(Recorded data)
•••••
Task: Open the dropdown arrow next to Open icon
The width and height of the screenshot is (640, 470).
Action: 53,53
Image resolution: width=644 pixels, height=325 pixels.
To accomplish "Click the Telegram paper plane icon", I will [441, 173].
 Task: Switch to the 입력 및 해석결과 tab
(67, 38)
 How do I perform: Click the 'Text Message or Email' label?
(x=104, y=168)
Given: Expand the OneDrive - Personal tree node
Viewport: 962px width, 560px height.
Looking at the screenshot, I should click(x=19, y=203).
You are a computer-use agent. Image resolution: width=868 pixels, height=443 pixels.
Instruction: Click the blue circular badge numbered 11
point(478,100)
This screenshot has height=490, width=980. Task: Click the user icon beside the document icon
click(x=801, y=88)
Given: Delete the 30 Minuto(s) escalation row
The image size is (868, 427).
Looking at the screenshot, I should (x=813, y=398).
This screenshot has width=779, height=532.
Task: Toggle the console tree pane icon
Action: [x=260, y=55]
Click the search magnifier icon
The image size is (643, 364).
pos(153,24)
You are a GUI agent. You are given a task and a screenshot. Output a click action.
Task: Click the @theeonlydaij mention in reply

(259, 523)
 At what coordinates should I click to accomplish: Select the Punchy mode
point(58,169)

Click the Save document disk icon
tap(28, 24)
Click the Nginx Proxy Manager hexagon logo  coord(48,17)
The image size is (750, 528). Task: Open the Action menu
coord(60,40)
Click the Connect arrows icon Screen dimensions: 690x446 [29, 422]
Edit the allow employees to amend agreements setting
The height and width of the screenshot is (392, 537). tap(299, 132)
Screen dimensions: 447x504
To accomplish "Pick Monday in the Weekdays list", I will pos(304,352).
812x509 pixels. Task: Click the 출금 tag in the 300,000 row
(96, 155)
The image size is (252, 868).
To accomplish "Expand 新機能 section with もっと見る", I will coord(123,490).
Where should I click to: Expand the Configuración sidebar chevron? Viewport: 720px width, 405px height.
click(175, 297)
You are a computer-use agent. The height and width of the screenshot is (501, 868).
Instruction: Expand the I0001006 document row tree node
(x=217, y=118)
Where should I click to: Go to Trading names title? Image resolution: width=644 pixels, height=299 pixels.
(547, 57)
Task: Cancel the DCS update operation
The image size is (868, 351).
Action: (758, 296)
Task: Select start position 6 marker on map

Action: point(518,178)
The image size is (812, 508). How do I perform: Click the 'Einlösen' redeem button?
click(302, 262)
•••••
**ACTIVITY:**
For the word "will", count the lines of the data that contain it and give only the count.

**RESPONSE BOX:**
3